Esteury Ruiz of the Oakland Athletics wore a Last Dive Bar wristband during a May 2023 game against the Seattle Mariners. (Stephen Brashear / Getty Images)
Outfielders Esteury Ruiz and Brent Rooker stood with their fans against a planned move to Las Vegas. They were punished, and the owner is pulling the team from Oakland early.
There are few sports more institutionally conservative than Major League Baseball. Team owners expect their employees to shut up and hit; players are allowed to be quirky—not political. Over the 150 years of the sport, there aren’t many who have earned the right to be called rebels. (See this book if you want a sampling of the daring few.)
That changed in Oakland this past week. Two Oakland A’s players decided to show solidarity with their hometown fans who are outraged by the team’s planned 2028 move to Las Vegas. Outfielders Esteury Ruiz and Brent Rooker wore wrist bands from an organization called Last Dive Bar, which has been organizing protests at A’s games against the move. As an alleged result, Ruiz was sent down to the minor leagues despite a .429 batting average, and Rooker was shown the bench even though he was the A’s lone all-star a year ago.
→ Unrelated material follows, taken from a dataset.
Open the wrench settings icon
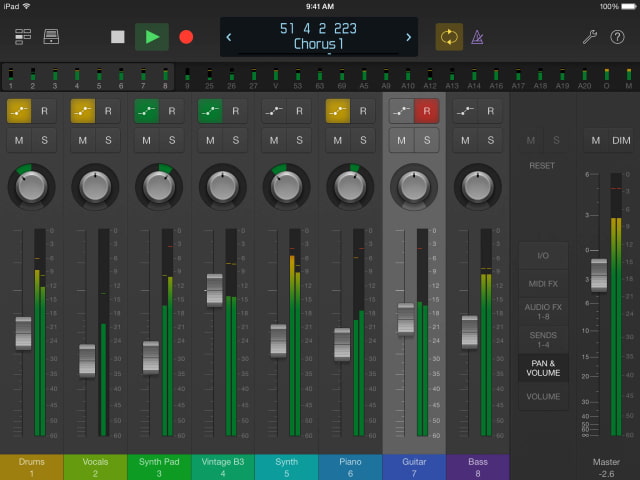Viewport: 640px width, 480px height. click(x=590, y=37)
The same A’s organization that banished catcher Bruce Maxwell to the minor leagues when he took a knee during the anthem is once again apparently punishing players for choosing to use their minds. (The Nation contacted the players’ union, the Major League Baseball Players Association, about whether it would be investigating, and it issued a “no comment.”)
The alleged crackdown on dissent now makes even more sense. The team’s owner, John Fisher, a petty authoritarian and Gap clothing heir, announced on Thursday that until the 2028 move to Vegas, he will be moving the team out of the Oakland Coliseum and to West Sacramento where they will play in a minor league ballpark called Sutter Health Park. For their three years in Sacramento, they will be known only as the A’s. No Oakland. No Sacramento. Just the stateless A’s. Sutter Health Park seats 10,000 people, but the numbers can swell as high as 14,000 when accounting for lawn seating. This is where Fisher, who has been gutting the team for years despite inheriting most of his net worth of $3.3 billion, will perch until 2028, when a $1.5 billion monument to Las Vegas greed awaits him in the form of a new stadium. Until that ballpark opens, it’s Sacramento (though we won’t say Sacramento).
This is a disgrace: a Major League all-timer up there with Disco Demolition Night at Comiskey Park and the day in 1976 when the Chicago White Sox all wore shorts as a publicity stunt. Fisher, an aggrieved baby, would rather be a national punch line than spend one more moment in Oakland. Meanwhile the people of Oakland, just a few years after losing the NFL’s Oakland Raiders, are faced with another defection. It’s painful to anyone who cares about baseball history and one of the best fan bases in the sport. This is the team of Rickey Henderson, Rollie Fingers, and Vida Blue. This is the team of Reggie Jackson of the Bash Brothers of Moneyball. To see Fisher humiliate this franchise and the city of Oakland on his way out the door demands a rebuke.
One may imagine that strong words would be coming from Major League Baseball commissioner Rob Manfred. One would be wrong. All Manfred has done was to issue congratulations to the people of Sacramento. Not a word of endearment for Oakland’s baseball history. As I’ve written before, it staggers me how much Manfred apparently hates baseball: its fans, its players, and the best of its traditions. Oakland losing the A’s is an indictment of Manfred, Fisher, and all the billionaires trying to tell us that we should be paying for their stadiums. The people of Oakland stood up to this logic, and now they are being punished. This isn’t about baseball. It’s about capital flight from our cities. It’s about the subjugation of our history. It’s about the 1 percent picking the meat off the bones of our cities.
But Las Vegas residents aren’t patsies. Currently, there is a citizen’s movement being funded by the Nevada Education Association to get the question of whether to fund the stadium on the ballot. They are appearing before a judge on April 9 to see if they can put whether to spend $380 million in public funds for a ballpark up for a vote. The name of the case? Schools Over Stadiums v. Thompson. Let’s go, Schools!